WHAT YOU NEED TO DO —
Format the data starting at the line containing "This screenshot has width=852, height=579." and ending at the line containing "The image size is (1919, 1079). coord(552,44)", both ends included, as a two-column CSV with the headers instruction and response. Each row should pair one instruction with its answer, with each value in a single quoted field and line breaks replaced by spaces.
☆ ☆ ☆ ☆ ☆ ☆ ☆
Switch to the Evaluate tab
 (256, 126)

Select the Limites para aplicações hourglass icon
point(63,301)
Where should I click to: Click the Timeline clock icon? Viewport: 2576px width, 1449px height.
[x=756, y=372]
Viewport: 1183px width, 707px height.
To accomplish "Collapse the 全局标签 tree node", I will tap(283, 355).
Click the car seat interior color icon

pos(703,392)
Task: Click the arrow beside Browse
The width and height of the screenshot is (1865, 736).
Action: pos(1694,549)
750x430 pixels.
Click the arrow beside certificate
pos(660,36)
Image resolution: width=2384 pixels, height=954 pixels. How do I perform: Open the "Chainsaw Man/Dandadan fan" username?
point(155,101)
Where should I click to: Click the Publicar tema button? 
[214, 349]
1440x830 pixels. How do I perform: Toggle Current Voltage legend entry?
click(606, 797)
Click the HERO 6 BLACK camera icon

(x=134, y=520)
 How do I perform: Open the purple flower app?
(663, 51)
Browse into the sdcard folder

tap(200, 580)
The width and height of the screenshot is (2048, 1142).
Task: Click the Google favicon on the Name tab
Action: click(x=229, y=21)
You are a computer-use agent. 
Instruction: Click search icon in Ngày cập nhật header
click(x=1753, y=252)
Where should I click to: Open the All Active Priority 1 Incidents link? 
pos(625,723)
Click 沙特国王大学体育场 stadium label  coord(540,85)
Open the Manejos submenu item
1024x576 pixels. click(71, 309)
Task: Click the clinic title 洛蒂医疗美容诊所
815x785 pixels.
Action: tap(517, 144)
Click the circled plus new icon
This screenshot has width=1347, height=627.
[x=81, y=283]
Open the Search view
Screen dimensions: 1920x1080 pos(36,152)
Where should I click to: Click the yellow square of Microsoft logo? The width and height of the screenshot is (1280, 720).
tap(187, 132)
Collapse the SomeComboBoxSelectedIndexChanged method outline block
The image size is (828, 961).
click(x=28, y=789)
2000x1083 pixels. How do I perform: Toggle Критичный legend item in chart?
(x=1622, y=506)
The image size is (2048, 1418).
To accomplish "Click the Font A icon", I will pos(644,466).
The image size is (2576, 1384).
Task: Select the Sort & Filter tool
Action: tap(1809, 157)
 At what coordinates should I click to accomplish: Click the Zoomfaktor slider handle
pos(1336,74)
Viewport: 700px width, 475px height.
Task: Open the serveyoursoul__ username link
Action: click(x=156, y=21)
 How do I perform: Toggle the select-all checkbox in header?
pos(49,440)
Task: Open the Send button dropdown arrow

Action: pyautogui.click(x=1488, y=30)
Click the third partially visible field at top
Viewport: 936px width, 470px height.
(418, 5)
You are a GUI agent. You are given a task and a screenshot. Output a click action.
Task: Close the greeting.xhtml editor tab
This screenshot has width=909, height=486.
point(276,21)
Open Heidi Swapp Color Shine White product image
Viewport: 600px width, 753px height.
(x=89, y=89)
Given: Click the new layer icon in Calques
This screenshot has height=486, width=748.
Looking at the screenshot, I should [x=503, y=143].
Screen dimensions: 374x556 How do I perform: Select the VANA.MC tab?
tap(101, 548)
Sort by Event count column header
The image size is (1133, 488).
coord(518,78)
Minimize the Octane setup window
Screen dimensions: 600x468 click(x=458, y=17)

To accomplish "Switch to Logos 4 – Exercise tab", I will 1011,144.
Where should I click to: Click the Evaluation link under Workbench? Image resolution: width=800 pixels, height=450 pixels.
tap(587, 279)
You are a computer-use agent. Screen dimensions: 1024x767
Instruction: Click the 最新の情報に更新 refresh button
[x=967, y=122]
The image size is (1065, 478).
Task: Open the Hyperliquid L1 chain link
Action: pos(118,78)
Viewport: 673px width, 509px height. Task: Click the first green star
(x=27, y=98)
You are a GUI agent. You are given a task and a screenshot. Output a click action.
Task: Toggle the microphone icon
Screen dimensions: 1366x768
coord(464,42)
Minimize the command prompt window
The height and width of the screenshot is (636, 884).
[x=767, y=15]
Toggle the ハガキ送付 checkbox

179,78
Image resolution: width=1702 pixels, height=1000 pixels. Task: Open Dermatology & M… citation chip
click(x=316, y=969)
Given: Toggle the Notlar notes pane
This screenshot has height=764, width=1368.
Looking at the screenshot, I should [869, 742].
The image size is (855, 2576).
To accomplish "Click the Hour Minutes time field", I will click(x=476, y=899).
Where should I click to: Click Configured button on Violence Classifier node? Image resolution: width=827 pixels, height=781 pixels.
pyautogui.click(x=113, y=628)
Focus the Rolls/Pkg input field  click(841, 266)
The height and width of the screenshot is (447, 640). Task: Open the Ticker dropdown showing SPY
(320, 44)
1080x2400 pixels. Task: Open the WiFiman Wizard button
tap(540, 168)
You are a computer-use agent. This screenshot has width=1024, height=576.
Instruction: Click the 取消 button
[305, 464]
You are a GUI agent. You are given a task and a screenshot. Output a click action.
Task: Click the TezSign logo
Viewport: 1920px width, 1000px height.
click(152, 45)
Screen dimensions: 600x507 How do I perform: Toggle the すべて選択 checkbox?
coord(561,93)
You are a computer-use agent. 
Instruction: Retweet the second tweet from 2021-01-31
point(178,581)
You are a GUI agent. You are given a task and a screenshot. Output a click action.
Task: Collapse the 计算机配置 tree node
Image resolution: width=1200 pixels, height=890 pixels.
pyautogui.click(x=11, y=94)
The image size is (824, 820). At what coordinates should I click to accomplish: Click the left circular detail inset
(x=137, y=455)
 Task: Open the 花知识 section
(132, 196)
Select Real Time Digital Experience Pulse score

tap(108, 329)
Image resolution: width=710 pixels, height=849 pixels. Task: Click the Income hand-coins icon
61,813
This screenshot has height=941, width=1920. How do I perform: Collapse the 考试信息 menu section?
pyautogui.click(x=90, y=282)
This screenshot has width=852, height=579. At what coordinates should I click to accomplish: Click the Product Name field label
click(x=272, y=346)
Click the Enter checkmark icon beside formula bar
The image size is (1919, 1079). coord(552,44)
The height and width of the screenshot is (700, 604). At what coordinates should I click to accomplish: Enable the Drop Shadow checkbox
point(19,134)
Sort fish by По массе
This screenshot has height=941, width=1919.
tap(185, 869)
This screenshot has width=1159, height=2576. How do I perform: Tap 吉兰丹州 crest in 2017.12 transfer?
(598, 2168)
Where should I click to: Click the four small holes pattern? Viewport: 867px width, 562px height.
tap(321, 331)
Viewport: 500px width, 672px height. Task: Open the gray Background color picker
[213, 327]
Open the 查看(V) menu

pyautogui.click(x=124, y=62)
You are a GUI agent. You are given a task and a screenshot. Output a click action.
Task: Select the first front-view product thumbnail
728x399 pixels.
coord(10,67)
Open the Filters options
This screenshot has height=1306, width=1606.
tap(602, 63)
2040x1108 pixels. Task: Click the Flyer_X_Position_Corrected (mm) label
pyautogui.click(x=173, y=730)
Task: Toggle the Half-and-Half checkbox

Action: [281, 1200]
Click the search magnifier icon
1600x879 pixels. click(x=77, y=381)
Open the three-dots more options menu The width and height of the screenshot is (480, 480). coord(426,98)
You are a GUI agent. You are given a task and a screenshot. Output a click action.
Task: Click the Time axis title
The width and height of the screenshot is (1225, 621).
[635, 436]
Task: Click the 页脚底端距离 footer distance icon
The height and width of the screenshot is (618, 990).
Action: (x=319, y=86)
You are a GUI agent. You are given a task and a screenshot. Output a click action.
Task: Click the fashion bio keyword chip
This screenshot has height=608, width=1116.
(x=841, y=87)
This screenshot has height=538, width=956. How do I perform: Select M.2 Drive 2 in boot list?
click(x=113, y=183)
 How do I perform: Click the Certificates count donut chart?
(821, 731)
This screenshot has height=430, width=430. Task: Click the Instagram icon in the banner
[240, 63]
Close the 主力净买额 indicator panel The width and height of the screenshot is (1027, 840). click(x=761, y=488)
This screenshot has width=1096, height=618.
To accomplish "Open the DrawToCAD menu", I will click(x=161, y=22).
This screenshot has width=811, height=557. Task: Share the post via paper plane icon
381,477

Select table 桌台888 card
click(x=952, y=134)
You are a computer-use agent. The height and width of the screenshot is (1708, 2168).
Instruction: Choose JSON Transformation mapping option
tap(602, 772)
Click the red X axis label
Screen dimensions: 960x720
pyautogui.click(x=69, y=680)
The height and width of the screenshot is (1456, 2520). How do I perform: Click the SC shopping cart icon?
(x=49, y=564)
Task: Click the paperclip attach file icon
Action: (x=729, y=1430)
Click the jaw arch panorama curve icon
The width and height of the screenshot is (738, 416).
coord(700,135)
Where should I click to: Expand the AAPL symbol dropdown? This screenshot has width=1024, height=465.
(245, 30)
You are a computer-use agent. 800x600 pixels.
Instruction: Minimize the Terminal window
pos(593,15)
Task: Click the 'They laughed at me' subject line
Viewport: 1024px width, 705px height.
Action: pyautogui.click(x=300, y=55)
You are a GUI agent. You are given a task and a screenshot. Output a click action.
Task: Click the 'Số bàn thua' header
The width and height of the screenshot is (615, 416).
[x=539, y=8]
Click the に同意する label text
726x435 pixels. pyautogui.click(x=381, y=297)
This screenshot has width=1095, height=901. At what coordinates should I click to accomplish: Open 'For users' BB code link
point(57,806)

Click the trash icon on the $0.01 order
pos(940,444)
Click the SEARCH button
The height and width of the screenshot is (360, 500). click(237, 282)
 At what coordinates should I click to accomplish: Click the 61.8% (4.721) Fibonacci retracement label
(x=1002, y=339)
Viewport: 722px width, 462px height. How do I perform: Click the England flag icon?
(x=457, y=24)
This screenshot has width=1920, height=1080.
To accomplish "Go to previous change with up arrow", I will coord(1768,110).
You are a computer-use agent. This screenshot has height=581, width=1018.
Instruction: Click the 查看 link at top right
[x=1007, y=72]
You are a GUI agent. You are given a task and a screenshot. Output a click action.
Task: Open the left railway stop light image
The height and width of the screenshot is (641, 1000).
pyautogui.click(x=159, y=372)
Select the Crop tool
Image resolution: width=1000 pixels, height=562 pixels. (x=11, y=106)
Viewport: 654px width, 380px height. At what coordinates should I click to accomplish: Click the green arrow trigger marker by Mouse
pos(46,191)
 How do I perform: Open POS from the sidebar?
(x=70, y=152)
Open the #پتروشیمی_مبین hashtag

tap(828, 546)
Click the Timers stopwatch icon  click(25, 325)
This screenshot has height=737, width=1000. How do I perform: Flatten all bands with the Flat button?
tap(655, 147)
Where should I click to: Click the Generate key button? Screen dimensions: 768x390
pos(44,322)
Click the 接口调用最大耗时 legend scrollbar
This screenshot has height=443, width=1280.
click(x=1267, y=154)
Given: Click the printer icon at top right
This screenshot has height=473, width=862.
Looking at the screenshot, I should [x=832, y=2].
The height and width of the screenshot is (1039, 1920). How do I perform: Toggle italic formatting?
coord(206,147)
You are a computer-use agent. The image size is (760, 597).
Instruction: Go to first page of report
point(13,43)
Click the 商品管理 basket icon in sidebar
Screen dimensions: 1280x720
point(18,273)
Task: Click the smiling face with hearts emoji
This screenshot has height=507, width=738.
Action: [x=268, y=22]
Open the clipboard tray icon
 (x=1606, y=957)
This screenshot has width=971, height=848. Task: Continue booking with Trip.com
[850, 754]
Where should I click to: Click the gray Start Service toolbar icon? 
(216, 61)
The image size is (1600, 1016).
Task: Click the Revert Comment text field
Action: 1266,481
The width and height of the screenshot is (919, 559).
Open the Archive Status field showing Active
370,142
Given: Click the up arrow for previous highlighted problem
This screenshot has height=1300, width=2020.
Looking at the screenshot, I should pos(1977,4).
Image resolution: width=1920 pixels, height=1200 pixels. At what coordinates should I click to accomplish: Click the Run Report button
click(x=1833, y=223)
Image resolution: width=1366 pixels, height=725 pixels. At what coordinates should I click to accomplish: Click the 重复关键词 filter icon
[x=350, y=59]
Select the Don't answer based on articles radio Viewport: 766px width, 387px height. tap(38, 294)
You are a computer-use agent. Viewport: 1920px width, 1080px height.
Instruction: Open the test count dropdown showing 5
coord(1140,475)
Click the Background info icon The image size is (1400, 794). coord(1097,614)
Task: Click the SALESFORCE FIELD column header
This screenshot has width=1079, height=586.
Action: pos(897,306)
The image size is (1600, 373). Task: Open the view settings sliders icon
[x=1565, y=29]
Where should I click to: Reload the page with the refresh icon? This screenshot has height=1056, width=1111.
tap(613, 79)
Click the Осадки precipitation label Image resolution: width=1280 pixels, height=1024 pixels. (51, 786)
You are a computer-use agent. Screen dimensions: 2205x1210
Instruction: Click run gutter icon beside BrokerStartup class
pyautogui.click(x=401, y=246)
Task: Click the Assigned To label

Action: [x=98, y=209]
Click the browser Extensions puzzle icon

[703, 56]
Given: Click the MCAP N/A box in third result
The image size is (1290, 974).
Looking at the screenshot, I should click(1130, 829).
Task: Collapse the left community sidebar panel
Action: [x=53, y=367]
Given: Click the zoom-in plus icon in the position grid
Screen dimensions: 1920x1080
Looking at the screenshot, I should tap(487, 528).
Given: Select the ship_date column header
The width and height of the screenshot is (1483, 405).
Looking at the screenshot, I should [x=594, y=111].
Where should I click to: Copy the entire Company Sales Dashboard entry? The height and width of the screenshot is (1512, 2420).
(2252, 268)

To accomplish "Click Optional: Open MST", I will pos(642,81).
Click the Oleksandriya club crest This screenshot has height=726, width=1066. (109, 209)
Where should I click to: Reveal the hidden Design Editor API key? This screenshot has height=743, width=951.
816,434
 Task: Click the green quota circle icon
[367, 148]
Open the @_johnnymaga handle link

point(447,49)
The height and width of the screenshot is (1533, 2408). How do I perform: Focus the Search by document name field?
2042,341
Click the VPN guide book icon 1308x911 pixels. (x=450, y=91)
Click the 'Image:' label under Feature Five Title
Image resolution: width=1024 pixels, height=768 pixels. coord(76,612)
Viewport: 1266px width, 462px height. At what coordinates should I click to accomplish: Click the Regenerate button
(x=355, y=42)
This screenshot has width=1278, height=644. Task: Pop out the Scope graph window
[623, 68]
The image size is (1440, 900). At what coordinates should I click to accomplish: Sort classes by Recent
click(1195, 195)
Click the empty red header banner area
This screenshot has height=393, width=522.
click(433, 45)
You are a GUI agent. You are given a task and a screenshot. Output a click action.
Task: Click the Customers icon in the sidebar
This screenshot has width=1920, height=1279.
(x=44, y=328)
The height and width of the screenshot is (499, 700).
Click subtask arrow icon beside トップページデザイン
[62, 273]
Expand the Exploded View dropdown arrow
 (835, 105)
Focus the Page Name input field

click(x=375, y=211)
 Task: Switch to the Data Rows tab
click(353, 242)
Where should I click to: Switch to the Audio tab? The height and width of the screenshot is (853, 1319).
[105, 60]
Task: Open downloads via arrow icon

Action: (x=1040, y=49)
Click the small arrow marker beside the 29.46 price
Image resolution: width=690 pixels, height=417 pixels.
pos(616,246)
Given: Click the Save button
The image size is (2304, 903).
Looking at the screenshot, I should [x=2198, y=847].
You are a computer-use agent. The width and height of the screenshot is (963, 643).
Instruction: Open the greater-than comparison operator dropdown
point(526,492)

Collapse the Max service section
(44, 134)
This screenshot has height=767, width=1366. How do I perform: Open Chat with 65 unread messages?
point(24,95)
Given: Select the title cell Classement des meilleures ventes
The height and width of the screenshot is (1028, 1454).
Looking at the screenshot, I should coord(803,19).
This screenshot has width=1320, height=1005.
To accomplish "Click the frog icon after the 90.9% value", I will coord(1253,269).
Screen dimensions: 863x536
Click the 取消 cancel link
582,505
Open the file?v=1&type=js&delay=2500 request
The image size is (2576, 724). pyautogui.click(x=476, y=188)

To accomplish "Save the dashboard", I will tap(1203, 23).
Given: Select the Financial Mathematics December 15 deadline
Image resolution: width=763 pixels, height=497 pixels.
☆ ☆ ☆ ☆ ☆ ☆ ☆
ANSWER TO THIS TASK —
instruction,response
"This screenshot has width=852, height=579. At what coordinates should I click to accomplish: Click the Product Name field label","click(x=272, y=346)"
"Click the Enter checkmark icon beside formula bar","The image size is (1919, 1079). coord(552,44)"